Selected text.
[Start of Attachment]
Former Jesuit High School principal is mentoring young adults
Paul Hogan left his position as Jesuit High School principal in January to join SetPath, a Portland-based nonprofit dedicated to help young adults figure out their lives.
As an educator and a parent, Hogan saw an urgent need to serve young adults — so urgent he stepped down during the school year, he said. Many of the young people Hogan knew were struggling with mental health issues, job uncertainties or anxiety about the state of the world.
So, Hogan joined Daniel Harkavy, chief executive officer of Building Champions — a coaching firm for corporate leaders — on Harkavy's new project: SetPath, a similar coaching tool for young adults.
"Every parent, every educator, knew that there was really a massive crisis in mental health … especially young people once they left the world of high school and other programs," Hogan said.
SetPath, which is still in its early stages, offers free life planning and mentorship for young people between ages 18 and 28. The organization employs about five people who work in various areas, including two full-time mentors.
These "guides" are trained mentors who meet with young adults once a week to talk through a life plan, which they can make with SetPath's website — soon, hopefully, an app. SetPath currently has a separate website for receiving donations.
The nonprofit's two guides currently work with about 50 young people.
[End of Attachment]
Try it. Continue the article about Paul Hogan and SetPath, starting right after its last sentence.

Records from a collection
[Start of Attachment]
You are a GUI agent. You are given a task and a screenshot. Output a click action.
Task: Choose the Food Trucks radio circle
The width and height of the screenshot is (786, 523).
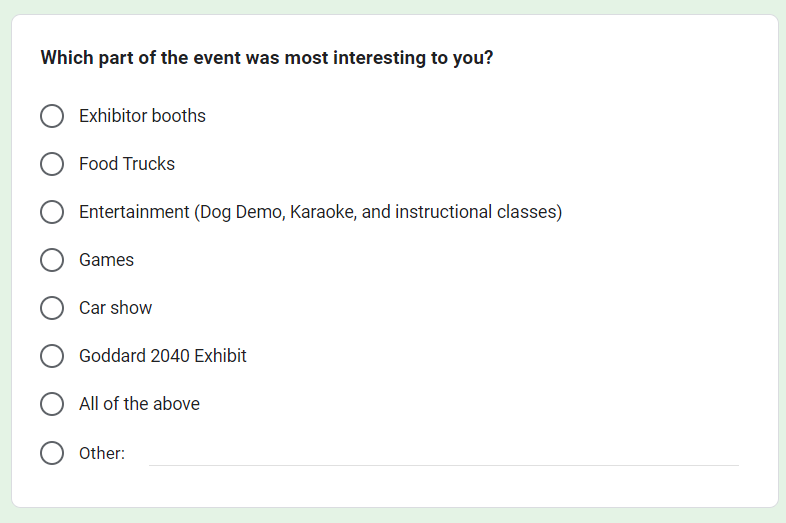point(52,164)
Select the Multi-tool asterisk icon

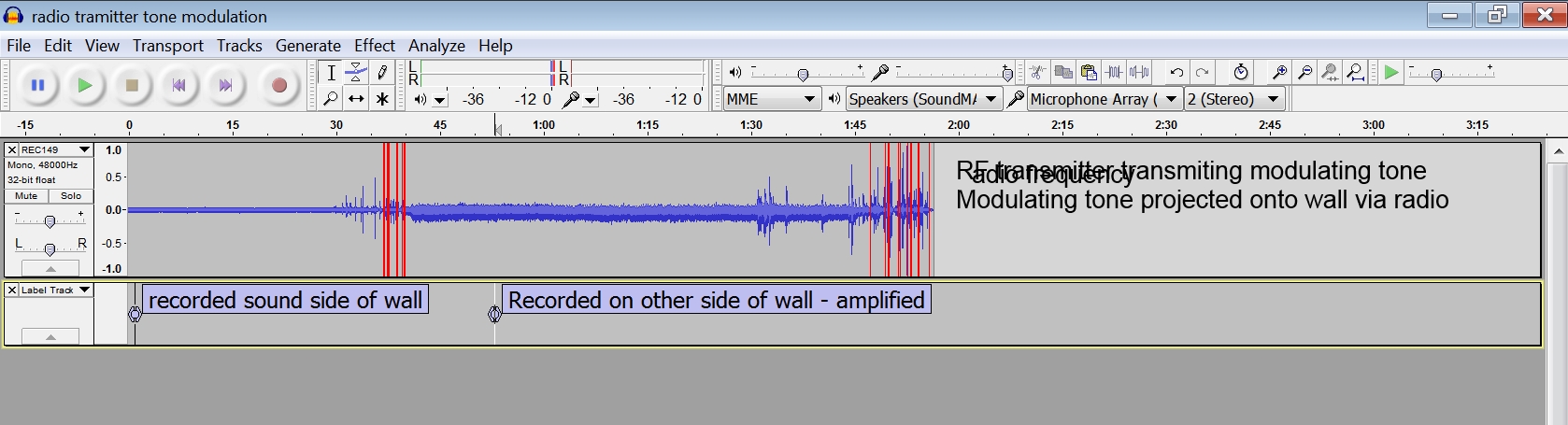pyautogui.click(x=382, y=98)
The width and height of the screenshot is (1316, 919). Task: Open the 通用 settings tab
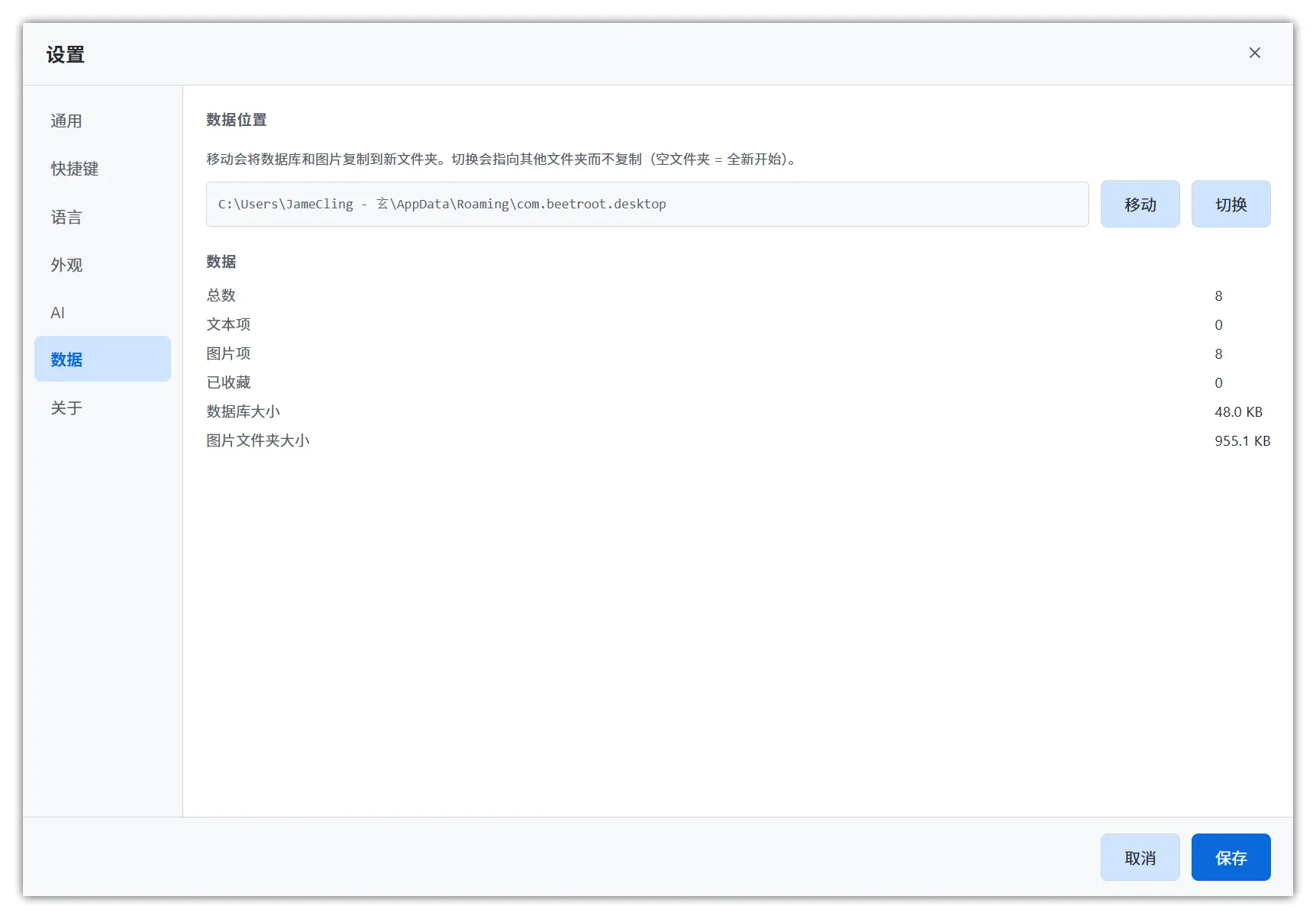(x=66, y=121)
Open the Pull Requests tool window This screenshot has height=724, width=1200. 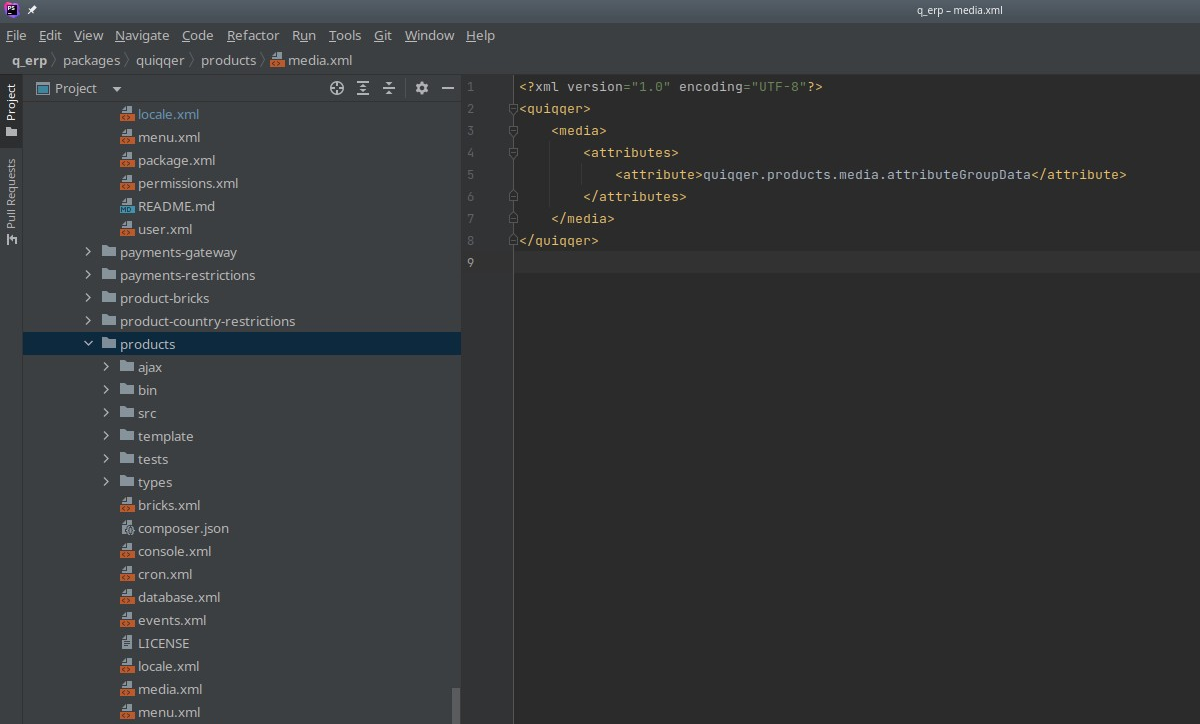coord(12,201)
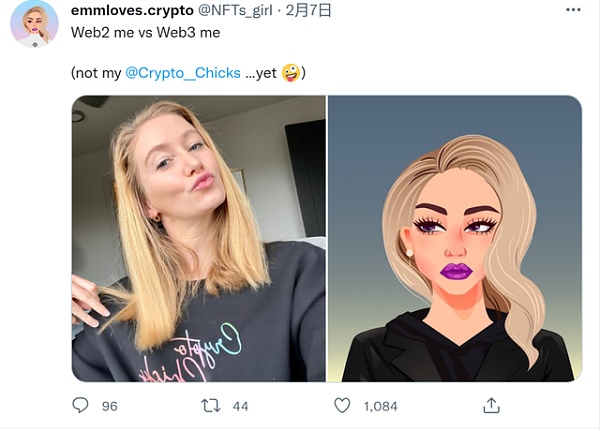Click the reply speech bubble icon
Image resolution: width=600 pixels, height=431 pixels.
pyautogui.click(x=81, y=405)
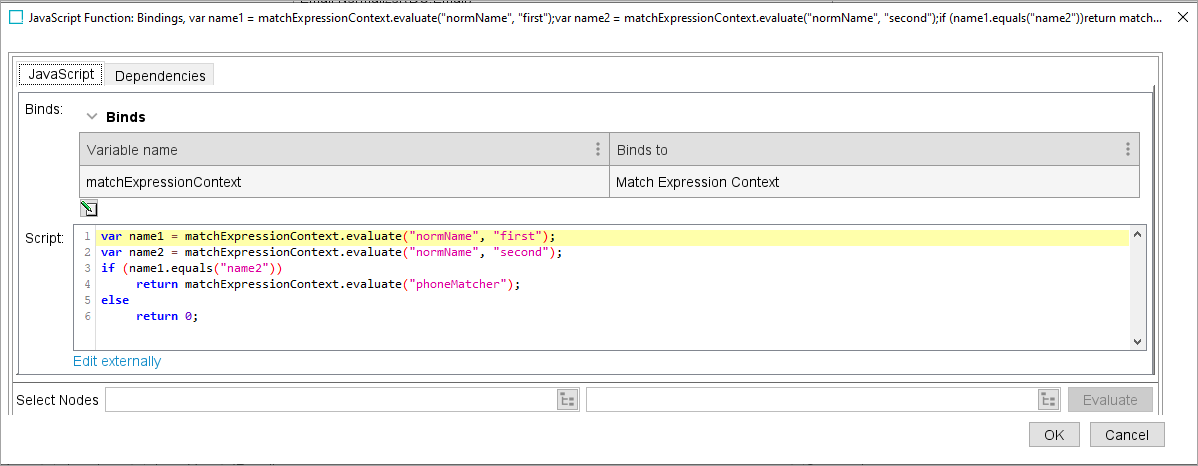The image size is (1198, 466).
Task: Open the Dependencies tab
Action: (x=160, y=76)
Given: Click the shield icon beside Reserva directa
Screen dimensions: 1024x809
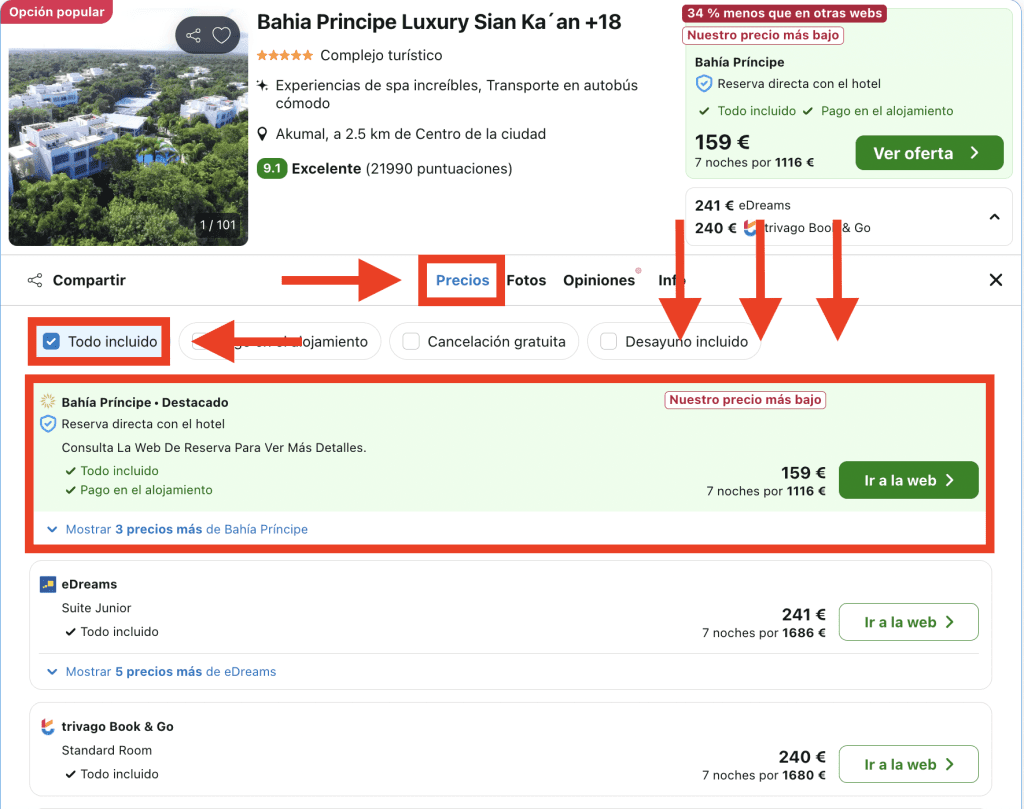Looking at the screenshot, I should pyautogui.click(x=48, y=424).
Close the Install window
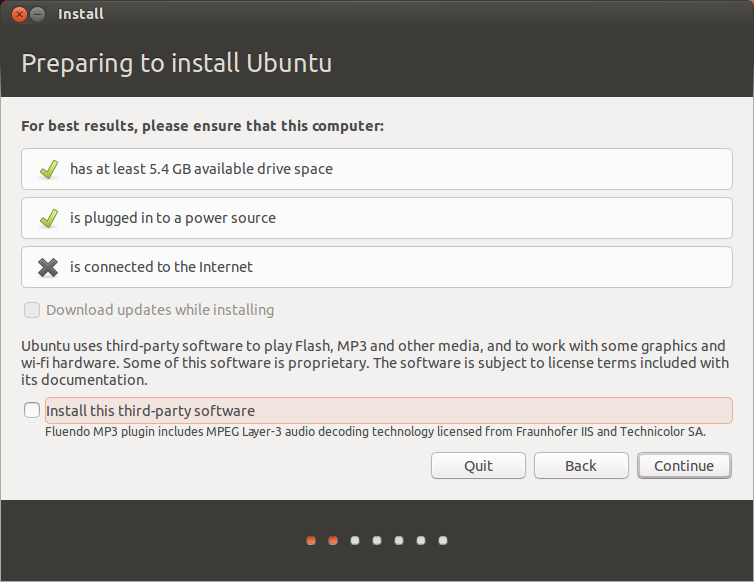Screen dimensions: 754x582 [x=19, y=14]
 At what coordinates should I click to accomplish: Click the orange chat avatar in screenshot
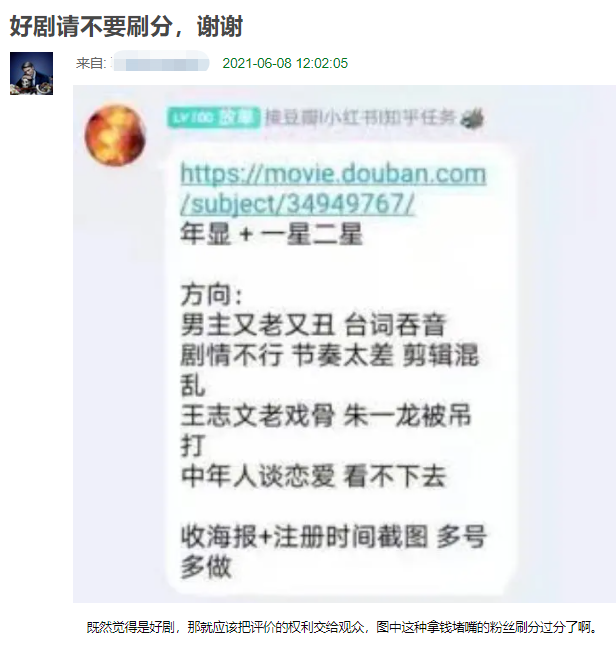(x=116, y=135)
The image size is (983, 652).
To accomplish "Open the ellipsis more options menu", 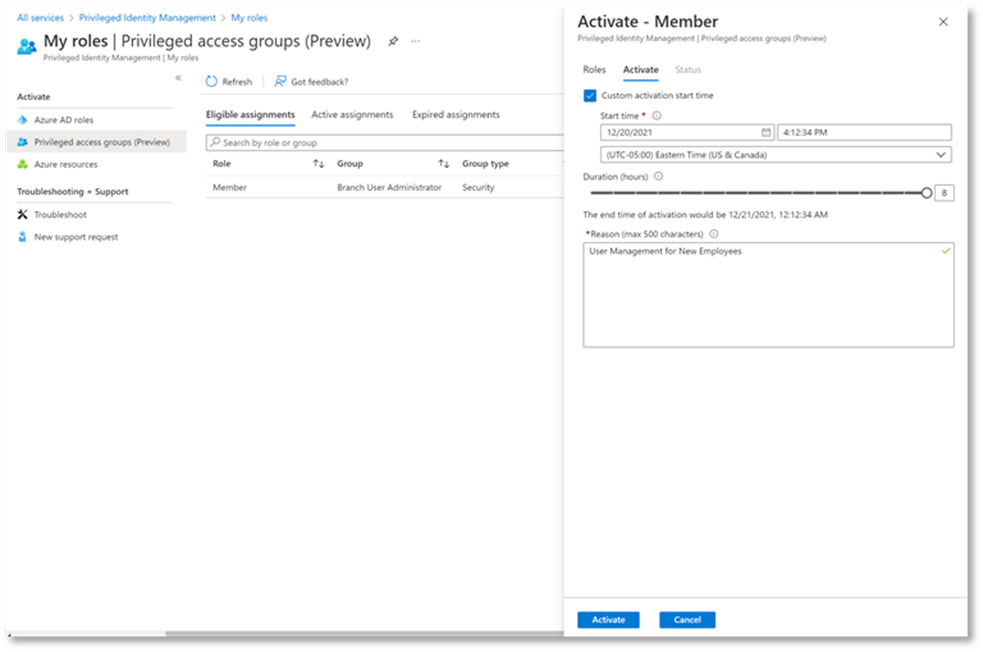I will (x=416, y=41).
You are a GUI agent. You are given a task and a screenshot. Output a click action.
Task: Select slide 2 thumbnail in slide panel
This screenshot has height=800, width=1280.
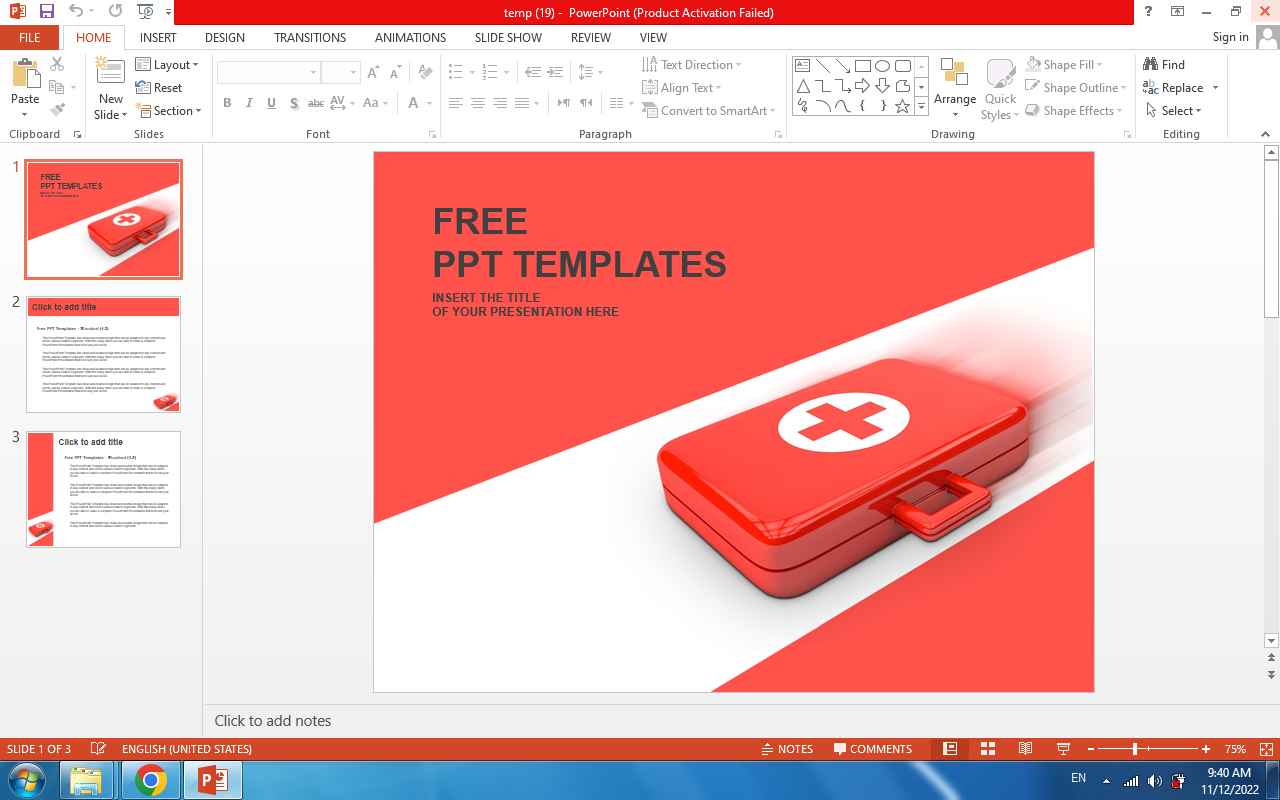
[End of Attachment]
Result below.
"They're just there to help the young adult to make sure that they're on track and that they're achieving their goals and give them a sense of control and hope and purpose moving forward," Hogan said.
Hogan is currently the "chief hope officer" at SetPath. He said part of his role is to remind people "there are ways that you can grab control of your life. And sometimes it's just to have one person to talk to that's not your mom or dad, that's not your boss, but somebody who cares about you and is invested in your life."
He also has a blog, where he shares stories related to SetPath.
The organization is mostly based in Portland, but everything's done online, so mentors and young people can be located anywhere.
Though he isn't one of the dedicated guides, Hogan just finished up mentoring a 26-year-old who's living in New Jersey, he said. After the 12-week mentorship program, Hogan's mentee — called a "planner" by SetPath — expressed interest in becoming a guide himself.
"We haven't had a single planner who has said this is not worth it," Hogan said. "They all would always say that they'd recommend it to their friends."
Though SetPath is new — it only received its nonprofit certification last July — the team is already working on expanding.
The goal for SetPath is to continue the life planning for individuals, Hogan said, while soon creating a learning management system (LMS) and hosting trainings for other organizations.
The nonprofit has discussed with working with organizations like the Boys and Girls Club of Portland, George Fox University and D.C. Central Kitchen.
SetPath's model is flexible, Hogan said, so it works well in many contexts and its model will work as the organization grows.
Hogan's excited to see SetPath evolve, he said, because the need for its services is so urgent.
"The levels of anxiety, depression in this generation have grown dramatically, and they were pretty high before," he said. "We're not therapeutic by any means, but we're offering hope and structure and direction."
There aren't a lot of programs for 18- to 28-year-olds around, Hogan said. In fact, a lot of programs cut off at 18. There are mentoring programs around, too, but SetPath's combination of mentoring, structure and consistency is powerful, Hogan said.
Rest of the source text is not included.